Supplied material:
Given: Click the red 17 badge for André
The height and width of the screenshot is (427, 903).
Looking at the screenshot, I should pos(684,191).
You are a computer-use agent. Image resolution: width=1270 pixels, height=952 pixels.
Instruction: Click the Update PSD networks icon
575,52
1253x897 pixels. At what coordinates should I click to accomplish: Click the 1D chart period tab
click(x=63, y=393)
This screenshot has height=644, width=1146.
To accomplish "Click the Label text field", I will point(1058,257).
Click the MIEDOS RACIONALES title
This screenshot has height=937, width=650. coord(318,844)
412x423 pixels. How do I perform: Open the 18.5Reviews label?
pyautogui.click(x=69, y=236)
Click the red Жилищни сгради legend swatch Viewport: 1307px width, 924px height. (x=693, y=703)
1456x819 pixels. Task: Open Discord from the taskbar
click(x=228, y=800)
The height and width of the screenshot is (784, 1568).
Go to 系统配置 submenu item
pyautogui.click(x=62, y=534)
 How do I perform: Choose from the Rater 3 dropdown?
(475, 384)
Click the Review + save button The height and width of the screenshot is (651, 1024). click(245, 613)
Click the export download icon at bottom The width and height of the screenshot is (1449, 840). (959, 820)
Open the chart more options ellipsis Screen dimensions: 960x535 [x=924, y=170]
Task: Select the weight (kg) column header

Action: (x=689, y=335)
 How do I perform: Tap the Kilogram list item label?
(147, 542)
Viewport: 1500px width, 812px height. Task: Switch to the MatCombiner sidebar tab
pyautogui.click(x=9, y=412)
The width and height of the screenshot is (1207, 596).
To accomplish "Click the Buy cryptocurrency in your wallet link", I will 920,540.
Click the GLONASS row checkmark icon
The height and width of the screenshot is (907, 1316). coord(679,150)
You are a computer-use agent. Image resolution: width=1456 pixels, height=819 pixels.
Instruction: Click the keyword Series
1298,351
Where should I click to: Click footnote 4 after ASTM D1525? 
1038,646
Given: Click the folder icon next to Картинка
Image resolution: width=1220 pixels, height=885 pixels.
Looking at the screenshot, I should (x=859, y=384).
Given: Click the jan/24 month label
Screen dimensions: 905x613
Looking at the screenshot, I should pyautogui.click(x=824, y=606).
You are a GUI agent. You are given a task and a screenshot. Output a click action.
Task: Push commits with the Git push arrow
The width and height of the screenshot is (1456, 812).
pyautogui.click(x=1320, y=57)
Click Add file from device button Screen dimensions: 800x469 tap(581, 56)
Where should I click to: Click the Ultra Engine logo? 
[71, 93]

Work to complete: Please copy the lines above, unchanged, from the line with "How do I perform: Choose" up to and including the line with "pyautogui.click(x=9, y=412)".

Task result:
 How do I perform: Choose from the Rater 3 dropdown?
(475, 384)
Click the Review + save button The height and width of the screenshot is (651, 1024). click(245, 613)
Click the export download icon at bottom The width and height of the screenshot is (1449, 840). (959, 820)
Open the chart more options ellipsis Screen dimensions: 960x535 [x=924, y=170]
Task: Select the weight (kg) column header

Action: (x=689, y=335)
 How do I perform: Tap the Kilogram list item label?
(147, 542)
Viewport: 1500px width, 812px height. Task: Switch to the MatCombiner sidebar tab
pyautogui.click(x=9, y=412)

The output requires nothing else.